Ma la visione di Bossi, coadiuvato da Gianfranco Miglio, andava molto più lontano, anche utopisticamente troppo lontano come quella, per restare al giorno d’oggi, di Gian Roberto Casaleggio. Postulava che in un’Europa politicamente unita i punti di riferimento periferici non sarebbero più stati gli Stati nazionali, ma appunto “macroregioni” più coese dal punto di vista economico, sociale, linguistico (Tirolo e Alto Adige per esempio o Riviera di Ponente e Provenza per farne un altro). Idea utopica, perché l’unità politica d’Europa era molto di là da venire tant’è che non si è realizzata ancora oggi.

Bossi si era anche inventato dei miti fondativi (“il Dio Po”, la Padania). Poveri miti, ma comunque miti in un Italia partitocratica completamente priva di immaginazione e quindi di ideali.
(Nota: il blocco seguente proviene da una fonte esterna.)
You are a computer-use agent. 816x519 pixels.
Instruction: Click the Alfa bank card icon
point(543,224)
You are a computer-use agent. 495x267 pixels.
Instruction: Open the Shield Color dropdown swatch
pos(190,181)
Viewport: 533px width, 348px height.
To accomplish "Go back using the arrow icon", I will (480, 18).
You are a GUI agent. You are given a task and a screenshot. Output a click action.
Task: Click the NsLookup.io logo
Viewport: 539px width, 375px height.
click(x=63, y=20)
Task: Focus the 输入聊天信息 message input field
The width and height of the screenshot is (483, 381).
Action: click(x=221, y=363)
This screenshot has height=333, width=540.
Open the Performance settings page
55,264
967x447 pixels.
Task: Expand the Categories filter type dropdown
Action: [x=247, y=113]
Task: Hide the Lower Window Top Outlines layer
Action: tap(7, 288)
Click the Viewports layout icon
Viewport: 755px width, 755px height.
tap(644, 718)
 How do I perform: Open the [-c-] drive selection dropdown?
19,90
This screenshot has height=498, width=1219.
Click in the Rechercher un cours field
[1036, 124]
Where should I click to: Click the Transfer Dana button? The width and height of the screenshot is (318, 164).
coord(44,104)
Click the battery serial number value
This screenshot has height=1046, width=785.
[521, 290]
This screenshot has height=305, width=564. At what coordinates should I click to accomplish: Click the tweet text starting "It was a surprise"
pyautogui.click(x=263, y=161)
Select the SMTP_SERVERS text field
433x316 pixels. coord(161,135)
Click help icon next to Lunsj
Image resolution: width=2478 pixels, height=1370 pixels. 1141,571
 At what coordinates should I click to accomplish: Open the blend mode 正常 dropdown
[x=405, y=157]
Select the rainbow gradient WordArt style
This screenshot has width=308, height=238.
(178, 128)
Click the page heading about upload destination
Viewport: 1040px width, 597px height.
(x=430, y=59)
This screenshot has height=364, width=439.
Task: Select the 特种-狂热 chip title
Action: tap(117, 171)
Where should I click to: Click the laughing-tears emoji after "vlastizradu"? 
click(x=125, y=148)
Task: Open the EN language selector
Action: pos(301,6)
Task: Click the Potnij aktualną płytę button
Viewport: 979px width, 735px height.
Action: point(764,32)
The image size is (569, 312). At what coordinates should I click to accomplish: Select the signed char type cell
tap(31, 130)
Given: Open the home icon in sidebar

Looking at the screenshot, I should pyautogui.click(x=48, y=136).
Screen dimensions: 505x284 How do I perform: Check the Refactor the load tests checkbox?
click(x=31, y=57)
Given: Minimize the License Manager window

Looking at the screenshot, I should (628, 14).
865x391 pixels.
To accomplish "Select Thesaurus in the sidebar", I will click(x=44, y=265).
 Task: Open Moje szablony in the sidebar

La Lega Lombarda cominciò a essere presa sul serio quando si vide che al Nord prendeva il 40 per cento dei voti e che quindi, per usare il linguaggio dello stesso Bossi, c’era un “idem sentire”. Allora ebbe inizio da parte della burocrazia partitocratica una campagna di denigrazione e di violenza quale nemmeno le Brigate Rosse avevano conosciuto. Qualcuno ricorderà, forse, l’irruzione della Digos nella sede della Lega, partito politico rappresentato in Parlamento, caso unico nella storia dell’Italia repubblicana. E ricorderà, forse, la fotografia di Roberto Maroni steso a terra, privo di conoscenza, cui Bossi sorregge il capo.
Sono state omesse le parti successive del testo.